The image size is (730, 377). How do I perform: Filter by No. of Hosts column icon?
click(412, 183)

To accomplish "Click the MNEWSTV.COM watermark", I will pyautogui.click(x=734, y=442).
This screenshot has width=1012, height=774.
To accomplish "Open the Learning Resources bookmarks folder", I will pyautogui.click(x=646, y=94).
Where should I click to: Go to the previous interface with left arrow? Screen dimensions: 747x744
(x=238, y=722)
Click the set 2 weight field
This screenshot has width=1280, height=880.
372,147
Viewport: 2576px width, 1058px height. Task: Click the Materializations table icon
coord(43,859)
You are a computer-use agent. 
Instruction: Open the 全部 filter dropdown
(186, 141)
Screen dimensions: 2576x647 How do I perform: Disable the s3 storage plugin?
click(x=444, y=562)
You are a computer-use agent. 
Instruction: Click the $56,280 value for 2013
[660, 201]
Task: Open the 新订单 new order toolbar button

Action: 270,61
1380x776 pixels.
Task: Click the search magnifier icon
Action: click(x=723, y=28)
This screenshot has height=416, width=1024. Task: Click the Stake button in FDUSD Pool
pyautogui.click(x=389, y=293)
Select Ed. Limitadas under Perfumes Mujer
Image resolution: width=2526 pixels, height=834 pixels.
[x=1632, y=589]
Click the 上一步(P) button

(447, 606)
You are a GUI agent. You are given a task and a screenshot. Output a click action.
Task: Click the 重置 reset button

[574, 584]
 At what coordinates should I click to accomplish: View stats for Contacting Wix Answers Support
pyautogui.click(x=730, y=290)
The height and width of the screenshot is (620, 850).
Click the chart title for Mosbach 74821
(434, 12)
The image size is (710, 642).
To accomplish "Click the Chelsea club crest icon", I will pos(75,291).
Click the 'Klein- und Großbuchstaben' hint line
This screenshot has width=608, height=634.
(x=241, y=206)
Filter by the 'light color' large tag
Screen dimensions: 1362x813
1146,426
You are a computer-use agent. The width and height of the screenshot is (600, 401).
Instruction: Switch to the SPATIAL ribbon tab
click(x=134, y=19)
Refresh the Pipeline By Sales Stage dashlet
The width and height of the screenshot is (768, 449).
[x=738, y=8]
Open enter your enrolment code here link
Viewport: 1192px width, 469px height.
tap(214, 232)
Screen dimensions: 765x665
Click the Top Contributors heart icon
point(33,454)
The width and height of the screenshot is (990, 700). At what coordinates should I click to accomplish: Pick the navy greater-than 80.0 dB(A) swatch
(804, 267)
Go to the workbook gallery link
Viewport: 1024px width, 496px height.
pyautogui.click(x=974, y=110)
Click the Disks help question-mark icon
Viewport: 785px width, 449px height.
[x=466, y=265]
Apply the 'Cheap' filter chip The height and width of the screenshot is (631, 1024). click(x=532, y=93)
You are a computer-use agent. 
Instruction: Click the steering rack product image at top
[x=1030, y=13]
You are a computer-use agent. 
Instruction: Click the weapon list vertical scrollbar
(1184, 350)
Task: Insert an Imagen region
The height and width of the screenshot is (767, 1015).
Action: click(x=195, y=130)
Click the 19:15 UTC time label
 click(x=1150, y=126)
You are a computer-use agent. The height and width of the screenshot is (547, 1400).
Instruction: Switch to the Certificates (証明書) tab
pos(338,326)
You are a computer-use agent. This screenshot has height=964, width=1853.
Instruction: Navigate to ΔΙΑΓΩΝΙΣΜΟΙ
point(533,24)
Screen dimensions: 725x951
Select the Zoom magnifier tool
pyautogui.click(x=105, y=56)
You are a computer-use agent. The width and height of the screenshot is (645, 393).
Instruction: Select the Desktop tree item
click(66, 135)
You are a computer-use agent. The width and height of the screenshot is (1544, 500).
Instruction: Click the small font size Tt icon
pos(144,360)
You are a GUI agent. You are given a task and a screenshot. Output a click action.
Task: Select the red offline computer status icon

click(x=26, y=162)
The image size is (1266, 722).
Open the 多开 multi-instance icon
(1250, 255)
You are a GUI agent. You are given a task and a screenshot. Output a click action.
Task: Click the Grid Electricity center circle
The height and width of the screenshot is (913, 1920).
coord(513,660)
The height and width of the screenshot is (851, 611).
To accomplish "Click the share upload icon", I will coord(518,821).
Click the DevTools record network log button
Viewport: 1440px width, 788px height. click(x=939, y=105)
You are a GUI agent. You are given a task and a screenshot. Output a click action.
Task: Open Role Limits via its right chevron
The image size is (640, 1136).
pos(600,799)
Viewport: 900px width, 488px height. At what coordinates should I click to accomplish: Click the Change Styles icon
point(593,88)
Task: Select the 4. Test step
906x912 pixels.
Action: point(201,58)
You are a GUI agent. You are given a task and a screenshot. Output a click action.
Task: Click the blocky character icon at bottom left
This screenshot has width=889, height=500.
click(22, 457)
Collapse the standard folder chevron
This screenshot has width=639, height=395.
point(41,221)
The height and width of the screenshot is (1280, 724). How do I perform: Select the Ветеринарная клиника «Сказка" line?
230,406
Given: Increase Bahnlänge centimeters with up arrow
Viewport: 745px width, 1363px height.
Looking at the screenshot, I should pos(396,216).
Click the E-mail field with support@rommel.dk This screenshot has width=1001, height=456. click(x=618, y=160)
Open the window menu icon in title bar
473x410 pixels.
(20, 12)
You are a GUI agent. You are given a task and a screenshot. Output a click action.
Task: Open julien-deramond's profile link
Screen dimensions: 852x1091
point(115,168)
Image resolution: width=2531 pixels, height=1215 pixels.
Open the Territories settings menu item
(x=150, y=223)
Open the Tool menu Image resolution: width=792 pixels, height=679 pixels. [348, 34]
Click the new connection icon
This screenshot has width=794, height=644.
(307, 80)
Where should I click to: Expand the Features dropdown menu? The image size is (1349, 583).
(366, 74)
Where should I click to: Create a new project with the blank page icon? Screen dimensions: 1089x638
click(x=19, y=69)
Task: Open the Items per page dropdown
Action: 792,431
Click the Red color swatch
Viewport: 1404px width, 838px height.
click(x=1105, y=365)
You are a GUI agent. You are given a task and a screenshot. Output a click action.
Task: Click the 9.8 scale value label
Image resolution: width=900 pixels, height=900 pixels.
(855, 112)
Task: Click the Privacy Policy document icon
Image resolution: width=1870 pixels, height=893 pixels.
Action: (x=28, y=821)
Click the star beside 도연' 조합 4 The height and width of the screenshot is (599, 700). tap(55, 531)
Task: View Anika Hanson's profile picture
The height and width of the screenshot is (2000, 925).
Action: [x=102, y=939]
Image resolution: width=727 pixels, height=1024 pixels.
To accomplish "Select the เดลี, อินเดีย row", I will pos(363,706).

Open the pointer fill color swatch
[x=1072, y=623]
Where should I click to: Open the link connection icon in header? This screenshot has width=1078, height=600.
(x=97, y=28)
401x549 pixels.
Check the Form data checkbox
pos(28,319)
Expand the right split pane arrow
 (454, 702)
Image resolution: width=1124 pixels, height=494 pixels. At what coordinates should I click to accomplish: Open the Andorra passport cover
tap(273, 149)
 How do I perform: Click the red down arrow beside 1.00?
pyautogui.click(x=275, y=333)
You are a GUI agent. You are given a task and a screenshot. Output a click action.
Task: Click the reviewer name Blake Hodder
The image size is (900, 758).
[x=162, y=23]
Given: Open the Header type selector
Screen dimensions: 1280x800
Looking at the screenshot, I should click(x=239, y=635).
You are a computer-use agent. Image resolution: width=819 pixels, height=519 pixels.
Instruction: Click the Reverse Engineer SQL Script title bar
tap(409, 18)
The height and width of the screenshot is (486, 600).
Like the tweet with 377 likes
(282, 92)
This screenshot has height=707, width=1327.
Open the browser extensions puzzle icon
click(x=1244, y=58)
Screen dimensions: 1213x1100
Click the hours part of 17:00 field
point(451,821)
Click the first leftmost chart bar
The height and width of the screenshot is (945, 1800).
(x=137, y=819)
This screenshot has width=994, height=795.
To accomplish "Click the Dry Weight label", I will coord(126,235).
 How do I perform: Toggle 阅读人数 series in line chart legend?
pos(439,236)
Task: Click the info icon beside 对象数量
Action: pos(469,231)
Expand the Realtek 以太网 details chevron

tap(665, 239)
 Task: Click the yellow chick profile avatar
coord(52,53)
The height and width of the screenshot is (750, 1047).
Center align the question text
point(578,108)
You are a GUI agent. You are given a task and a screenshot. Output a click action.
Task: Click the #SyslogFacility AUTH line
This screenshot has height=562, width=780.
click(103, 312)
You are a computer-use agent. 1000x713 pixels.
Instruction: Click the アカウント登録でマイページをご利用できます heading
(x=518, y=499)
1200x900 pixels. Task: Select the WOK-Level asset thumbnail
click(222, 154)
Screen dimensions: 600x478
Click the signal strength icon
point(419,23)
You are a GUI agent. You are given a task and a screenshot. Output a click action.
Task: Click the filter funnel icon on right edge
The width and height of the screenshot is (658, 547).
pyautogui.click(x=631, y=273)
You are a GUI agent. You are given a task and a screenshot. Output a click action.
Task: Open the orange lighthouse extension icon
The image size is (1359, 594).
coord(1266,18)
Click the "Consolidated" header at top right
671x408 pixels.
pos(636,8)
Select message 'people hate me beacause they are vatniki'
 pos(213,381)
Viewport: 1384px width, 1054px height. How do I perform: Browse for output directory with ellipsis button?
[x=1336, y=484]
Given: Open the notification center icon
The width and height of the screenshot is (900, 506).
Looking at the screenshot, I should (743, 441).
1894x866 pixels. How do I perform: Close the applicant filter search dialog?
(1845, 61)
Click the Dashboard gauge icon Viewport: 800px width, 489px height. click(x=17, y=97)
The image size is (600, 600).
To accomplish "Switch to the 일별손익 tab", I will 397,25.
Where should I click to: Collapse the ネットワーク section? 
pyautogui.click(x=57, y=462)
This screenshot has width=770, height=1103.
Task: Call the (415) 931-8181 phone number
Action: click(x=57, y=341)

→ **Aim of the task**
Starting at the first line of the listing, retype every line up to and including the one with "Filter by the 'light color' large tag".

→ **Solved problem**
The image size is (730, 377). How do I perform: Filter by No. of Hosts column icon?
click(412, 183)

To accomplish "Click the MNEWSTV.COM watermark", I will pyautogui.click(x=734, y=442).
This screenshot has width=1012, height=774.
To accomplish "Open the Learning Resources bookmarks folder", I will pyautogui.click(x=646, y=94).
Where should I click to: Go to the previous interface with left arrow? Screen dimensions: 747x744
(x=238, y=722)
Click the set 2 weight field
This screenshot has width=1280, height=880.
372,147
Viewport: 2576px width, 1058px height. Task: Click the Materializations table icon
coord(43,859)
You are a computer-use agent. 
Instruction: Open the 全部 filter dropdown
(186, 141)
Screen dimensions: 2576x647 How do I perform: Disable the s3 storage plugin?
click(x=444, y=562)
You are a computer-use agent. 
Instruction: Click the $56,280 value for 2013
[660, 201]
Task: Open the 新订单 new order toolbar button

Action: 270,61
1380x776 pixels.
Task: Click the search magnifier icon
Action: click(x=723, y=28)
This screenshot has height=416, width=1024. Task: Click the Stake button in FDUSD Pool
pyautogui.click(x=389, y=293)
Select Ed. Limitadas under Perfumes Mujer
Image resolution: width=2526 pixels, height=834 pixels.
[x=1632, y=589]
Click the 上一步(P) button

(447, 606)
You are a GUI agent. You are given a task and a screenshot. Output a click action.
Task: Click the 重置 reset button

[574, 584]
 At what coordinates should I click to accomplish: View stats for Contacting Wix Answers Support
pyautogui.click(x=730, y=290)
The height and width of the screenshot is (620, 850).
Click the chart title for Mosbach 74821
(434, 12)
The image size is (710, 642).
To accomplish "Click the Chelsea club crest icon", I will pos(75,291).
Click the 'Klein- und Großbuchstaben' hint line
This screenshot has width=608, height=634.
(x=241, y=206)
Filter by the 'light color' large tag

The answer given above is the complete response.